**Given instruction**
Could you convert every one of the entries below into a JSON list of strings, one string per line, with blank lines left out?

**Rows**
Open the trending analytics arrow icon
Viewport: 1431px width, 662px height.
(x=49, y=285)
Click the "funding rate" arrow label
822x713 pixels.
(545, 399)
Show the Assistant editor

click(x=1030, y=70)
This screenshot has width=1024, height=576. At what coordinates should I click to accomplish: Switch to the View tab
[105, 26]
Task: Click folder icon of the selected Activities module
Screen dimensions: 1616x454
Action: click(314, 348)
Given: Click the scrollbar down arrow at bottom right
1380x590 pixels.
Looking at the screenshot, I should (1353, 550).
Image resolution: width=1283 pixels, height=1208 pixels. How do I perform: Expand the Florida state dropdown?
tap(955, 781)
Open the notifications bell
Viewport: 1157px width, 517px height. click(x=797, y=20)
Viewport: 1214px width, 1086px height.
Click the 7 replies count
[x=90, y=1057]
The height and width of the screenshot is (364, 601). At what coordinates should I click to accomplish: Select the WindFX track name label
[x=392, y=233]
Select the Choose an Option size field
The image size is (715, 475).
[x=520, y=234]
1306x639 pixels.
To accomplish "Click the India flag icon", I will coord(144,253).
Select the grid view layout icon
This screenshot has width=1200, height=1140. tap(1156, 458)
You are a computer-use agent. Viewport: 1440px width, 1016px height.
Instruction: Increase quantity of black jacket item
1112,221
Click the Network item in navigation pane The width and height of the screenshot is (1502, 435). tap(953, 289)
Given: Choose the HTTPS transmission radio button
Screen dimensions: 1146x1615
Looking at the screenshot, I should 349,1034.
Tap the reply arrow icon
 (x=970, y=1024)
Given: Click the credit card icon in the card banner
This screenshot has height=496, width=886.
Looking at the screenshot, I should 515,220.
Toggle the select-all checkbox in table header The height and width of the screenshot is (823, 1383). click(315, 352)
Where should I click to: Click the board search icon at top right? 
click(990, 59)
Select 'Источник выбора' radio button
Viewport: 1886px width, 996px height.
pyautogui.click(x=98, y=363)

**Written answer**
[
  "Open the trending analytics arrow icon",
  "Viewport: 1431px width, 662px height.",
  "(x=49, y=285)",
  "Click the \"funding rate\" arrow label",
  "822x713 pixels.",
  "(545, 399)",
  "Show the Assistant editor",
  "click(x=1030, y=70)",
  "This screenshot has width=1024, height=576. At what coordinates should I click to accomplish: Switch to the View tab",
  "[105, 26]",
  "Task: Click folder icon of the selected Activities module",
  "Screen dimensions: 1616x454",
  "Action: click(314, 348)",
  "Given: Click the scrollbar down arrow at bottom right",
  "1380x590 pixels.",
  "Looking at the screenshot, I should (1353, 550).",
  "Image resolution: width=1283 pixels, height=1208 pixels. How do I perform: Expand the Florida state dropdown?",
  "tap(955, 781)",
  "Open the notifications bell",
  "Viewport: 1157px width, 517px height. click(x=797, y=20)",
  "Viewport: 1214px width, 1086px height.",
  "Click the 7 replies count",
  "[x=90, y=1057]",
  "The height and width of the screenshot is (364, 601). At what coordinates should I click to accomplish: Select the WindFX track name label",
  "[x=392, y=233]",
  "Select the Choose an Option size field",
  "The image size is (715, 475).",
  "[x=520, y=234]",
  "1306x639 pixels.",
  "To accomplish \"Click the India flag icon\", I will coord(144,253).",
  "Select the grid view layout icon",
  "This screenshot has width=1200, height=1140. tap(1156, 458)",
  "You are a computer-use agent. Viewport: 1440px width, 1016px height.",
  "Instruction: Increase quantity of black jacket item",
  "1112,221",
  "Click the Network item in navigation pane The width and height of the screenshot is (1502, 435). tap(953, 289)",
  "Given: Choose the HTTPS transmission radio button",
  "Screen dimensions: 1146x1615",
  "Looking at the screenshot, I should 349,1034.",
  "Tap the reply arrow icon",
  " (x=970, y=1024)",
  "Given: Click the credit card icon in the card banner",
  "This screenshot has height=496, width=886.",
  "Looking at the screenshot, I should 515,220.",
  "Toggle the select-all checkbox in table header The height and width of the screenshot is (823, 1383). click(315, 352)",
  "Where should I click to: Click the board search icon at top right? ",
  "click(990, 59)",
  "Select 'Источник выбора' radio button",
  "Viewport: 1886px width, 996px height.",
  "pyautogui.click(x=98, y=363)"
]